### Instructions to follow
Print the line where "Image resolution: width=1520" occurs and every line that follows it in the data below, ending with the last line, precisely as written.

======== Data to examine

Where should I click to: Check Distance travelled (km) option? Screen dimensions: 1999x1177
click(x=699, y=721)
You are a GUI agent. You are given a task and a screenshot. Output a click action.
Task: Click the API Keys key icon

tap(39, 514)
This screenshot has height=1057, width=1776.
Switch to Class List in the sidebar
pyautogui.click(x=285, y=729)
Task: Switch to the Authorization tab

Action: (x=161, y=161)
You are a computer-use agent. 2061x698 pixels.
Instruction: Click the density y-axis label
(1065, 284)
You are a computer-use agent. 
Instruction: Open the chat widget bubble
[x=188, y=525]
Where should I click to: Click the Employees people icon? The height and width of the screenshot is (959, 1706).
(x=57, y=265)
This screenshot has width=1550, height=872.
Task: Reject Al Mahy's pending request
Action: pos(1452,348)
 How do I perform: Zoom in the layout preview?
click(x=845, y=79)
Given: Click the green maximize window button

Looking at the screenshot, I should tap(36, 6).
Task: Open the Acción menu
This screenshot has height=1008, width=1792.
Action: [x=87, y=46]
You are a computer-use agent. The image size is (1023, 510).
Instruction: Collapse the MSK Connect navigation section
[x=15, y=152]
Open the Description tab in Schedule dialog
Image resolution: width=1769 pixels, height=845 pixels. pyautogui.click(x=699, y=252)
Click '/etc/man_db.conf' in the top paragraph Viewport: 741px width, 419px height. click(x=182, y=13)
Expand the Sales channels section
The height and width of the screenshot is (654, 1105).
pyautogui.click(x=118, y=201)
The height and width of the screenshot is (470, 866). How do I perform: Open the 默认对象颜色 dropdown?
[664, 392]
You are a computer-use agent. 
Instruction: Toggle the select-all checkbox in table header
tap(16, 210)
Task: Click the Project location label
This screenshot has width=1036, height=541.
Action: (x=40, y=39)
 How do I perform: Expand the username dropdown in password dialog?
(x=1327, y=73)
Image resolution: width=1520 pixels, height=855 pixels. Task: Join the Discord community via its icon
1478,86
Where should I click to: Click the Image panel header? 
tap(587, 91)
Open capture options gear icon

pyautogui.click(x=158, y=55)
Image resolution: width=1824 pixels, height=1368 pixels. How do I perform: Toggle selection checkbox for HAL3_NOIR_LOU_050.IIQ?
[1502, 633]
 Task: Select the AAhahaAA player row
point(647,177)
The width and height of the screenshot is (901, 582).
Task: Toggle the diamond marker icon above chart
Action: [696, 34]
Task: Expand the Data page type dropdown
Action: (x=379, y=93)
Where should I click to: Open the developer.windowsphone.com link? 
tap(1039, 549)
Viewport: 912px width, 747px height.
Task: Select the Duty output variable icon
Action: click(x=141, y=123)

================

### Output of the task
Image resolution: width=1520 pixels, height=855 pixels. Task: Join the Discord community via its icon
1478,86
Where should I click to: Click the Image panel header? 
tap(587, 91)
Open capture options gear icon

pyautogui.click(x=158, y=55)
Image resolution: width=1824 pixels, height=1368 pixels. How do I perform: Toggle selection checkbox for HAL3_NOIR_LOU_050.IIQ?
[1502, 633]
 Task: Select the AAhahaAA player row
point(647,177)
The width and height of the screenshot is (901, 582).
Task: Toggle the diamond marker icon above chart
Action: [696, 34]
Task: Expand the Data page type dropdown
Action: (x=379, y=93)
Where should I click to: Open the developer.windowsphone.com link? 
tap(1039, 549)
Viewport: 912px width, 747px height.
Task: Select the Duty output variable icon
Action: click(x=141, y=123)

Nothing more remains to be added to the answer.